A year-old Jackson Ward restaurant is taking to the streets in search of new revenue and a potential second location.
Salt & Forge, which opened in April 2018 at 312 N. Second St., is looking to sop up its share of the area’s mobile food scene by adding a food truck.
Owner David Hahn said the truck, which passed its inspection Thursday morning, could be ready to roll for its first few private functions next week.
Salt & Forge will continue to maintain its physical location in Jackson Ward, where it serves a variety of breakfast choices plus lunch sandwiches and salads.
Richmond-based KSM Manufacturing, which has outfitted food trucks for establishments such as Happy Empanada and Sugar Shack Donuts, completed the build out and interior design for Hahn.
Victor Products provided the cooking equipment for the truck, and Amyrose Miller of Nouveau Signs and Design completed the exterior design.
Hahn would not share how much he invested to prepare the truck.
Aside from adding a new revenue stream and expanding its customer base beyond its brick-and-mortar location, Hahn said the truck also will help gauge interest for a potential second Salt & Forge location in the region.
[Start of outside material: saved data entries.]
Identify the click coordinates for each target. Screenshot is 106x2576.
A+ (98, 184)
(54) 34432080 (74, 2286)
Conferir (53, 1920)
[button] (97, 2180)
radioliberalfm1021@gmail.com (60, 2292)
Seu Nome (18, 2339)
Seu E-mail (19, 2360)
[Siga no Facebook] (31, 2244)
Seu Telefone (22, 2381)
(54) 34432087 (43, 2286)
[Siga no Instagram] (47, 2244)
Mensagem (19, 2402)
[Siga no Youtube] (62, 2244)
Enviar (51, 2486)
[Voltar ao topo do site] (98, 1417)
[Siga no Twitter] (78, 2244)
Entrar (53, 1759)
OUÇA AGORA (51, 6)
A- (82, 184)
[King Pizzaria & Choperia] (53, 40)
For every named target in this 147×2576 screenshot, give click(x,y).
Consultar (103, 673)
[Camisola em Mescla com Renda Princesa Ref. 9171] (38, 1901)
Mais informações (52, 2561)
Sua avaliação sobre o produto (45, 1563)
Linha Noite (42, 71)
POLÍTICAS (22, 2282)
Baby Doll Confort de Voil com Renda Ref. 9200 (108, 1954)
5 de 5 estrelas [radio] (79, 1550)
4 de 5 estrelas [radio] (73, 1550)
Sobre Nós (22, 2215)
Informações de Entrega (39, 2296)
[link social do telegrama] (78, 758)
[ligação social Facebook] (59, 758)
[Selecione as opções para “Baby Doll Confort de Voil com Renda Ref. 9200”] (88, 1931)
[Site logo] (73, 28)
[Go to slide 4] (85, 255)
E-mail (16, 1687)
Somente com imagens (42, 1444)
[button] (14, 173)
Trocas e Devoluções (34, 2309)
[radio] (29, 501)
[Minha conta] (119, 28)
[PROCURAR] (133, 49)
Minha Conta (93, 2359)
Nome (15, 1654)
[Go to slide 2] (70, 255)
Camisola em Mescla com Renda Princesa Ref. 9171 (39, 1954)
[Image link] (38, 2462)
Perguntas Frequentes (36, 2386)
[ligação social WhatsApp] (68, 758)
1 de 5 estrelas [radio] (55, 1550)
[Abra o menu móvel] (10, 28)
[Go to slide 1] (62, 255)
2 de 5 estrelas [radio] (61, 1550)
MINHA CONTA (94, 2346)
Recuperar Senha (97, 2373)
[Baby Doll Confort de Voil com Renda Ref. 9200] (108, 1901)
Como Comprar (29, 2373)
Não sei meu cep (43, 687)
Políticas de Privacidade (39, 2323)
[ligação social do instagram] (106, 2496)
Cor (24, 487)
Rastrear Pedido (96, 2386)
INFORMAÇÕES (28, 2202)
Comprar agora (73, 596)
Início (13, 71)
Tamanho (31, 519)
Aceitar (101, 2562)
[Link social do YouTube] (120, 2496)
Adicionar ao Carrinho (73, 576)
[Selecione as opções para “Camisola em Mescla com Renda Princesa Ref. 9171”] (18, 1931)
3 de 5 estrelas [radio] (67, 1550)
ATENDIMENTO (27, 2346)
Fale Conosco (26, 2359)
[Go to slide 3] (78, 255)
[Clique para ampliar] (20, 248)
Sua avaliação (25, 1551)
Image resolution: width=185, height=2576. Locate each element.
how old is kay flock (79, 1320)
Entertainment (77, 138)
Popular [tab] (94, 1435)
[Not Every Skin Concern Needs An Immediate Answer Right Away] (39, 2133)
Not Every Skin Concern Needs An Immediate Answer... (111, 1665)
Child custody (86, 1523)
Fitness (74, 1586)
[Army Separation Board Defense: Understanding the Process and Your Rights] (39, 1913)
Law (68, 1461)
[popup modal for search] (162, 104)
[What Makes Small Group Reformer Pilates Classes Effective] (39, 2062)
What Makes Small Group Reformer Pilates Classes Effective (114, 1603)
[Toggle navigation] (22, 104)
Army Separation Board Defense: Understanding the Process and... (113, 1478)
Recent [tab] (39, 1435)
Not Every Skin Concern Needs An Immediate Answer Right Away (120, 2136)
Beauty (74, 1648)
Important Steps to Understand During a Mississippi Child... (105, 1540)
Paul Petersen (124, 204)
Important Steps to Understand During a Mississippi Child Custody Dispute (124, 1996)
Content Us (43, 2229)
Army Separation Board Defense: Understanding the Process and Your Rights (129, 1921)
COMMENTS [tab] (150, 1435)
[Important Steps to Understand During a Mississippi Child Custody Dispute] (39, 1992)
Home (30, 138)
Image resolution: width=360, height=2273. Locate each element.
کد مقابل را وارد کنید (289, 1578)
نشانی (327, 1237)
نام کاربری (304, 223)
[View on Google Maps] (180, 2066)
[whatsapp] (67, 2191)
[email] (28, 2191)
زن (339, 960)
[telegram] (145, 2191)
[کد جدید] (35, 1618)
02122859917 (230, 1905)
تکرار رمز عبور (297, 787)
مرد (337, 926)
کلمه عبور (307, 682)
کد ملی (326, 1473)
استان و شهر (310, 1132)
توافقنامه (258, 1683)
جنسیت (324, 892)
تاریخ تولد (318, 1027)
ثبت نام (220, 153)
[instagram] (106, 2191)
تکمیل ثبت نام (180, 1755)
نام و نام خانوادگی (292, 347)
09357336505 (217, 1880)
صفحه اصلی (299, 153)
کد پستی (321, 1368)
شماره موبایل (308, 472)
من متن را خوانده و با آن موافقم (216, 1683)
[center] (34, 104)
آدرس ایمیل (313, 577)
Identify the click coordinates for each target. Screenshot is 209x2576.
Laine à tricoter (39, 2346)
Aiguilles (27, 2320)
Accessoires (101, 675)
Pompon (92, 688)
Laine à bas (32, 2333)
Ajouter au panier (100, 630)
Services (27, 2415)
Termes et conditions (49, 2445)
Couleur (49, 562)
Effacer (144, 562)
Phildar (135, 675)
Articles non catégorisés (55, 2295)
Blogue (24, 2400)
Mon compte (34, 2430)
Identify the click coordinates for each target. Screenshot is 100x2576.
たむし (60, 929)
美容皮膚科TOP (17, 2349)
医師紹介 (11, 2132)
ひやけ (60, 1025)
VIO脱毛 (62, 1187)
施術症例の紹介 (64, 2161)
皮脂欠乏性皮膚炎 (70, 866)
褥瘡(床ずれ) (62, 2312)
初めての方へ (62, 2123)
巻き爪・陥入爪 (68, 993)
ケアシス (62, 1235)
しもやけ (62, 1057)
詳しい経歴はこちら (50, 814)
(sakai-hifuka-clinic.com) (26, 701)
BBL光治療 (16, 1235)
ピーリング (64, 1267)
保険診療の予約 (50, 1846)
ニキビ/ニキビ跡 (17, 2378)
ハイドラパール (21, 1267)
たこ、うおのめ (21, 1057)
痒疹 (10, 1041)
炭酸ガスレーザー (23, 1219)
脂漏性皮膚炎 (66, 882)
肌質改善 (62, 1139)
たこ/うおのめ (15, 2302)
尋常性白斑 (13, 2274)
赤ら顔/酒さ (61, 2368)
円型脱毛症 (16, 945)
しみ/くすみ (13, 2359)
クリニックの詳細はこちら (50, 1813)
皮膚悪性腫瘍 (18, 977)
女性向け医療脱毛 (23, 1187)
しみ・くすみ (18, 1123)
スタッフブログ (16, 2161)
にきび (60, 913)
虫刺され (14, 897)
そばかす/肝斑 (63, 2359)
“It’s designed to do a couple of things,” Hahn said. “One is to give some of my most talented people the opportunity to manage and run a small version of the business as part of their development. From a managerial and staffing perspective, a second location becomes easier. … It allows us to test the Richmond region and see where we get the best response.”
Hahn said the food truck will offer a condensed version of its menu for breakfast and lunch service. It also will include a revolving specials menu as it gains its footing in the market.
“We’re going to be more focused on our more popular items that we already sell in the restaurant, as well as the items we can execute real quickly within the smaller amount of space that we have,” Hahn said.
He added the truck also is wired to accept online orders, allowing patrons to pick up their food without having to wait in line.
“We’ll kind of roll that out once we get our feet wet and figure that out,” Hahn said of the online ordering. “But that will allow people – if we’re in front of their office building that day, and it’s raining or it’s cold or it’s too hot, they can sit at their computer, place their order … and by the time they make it outside their food will be ready.
Plans call for Salt & Forge’s food truck to set up all over the area, mostly in large job centers such as Innsbrook, the Central Business District downtown and hospital campuses throughout the region.
The truck also gives Salt & Forge the opportunity to roll out breakfast offerings and lunch sandwiches over the weekend, specifically in the Richmond suburbs.
“This allows us on less-frequent dates to go into some of the suburban areas for soccer tournaments, festivals and other events that don’t happen every Monday through Friday,” Hahn said.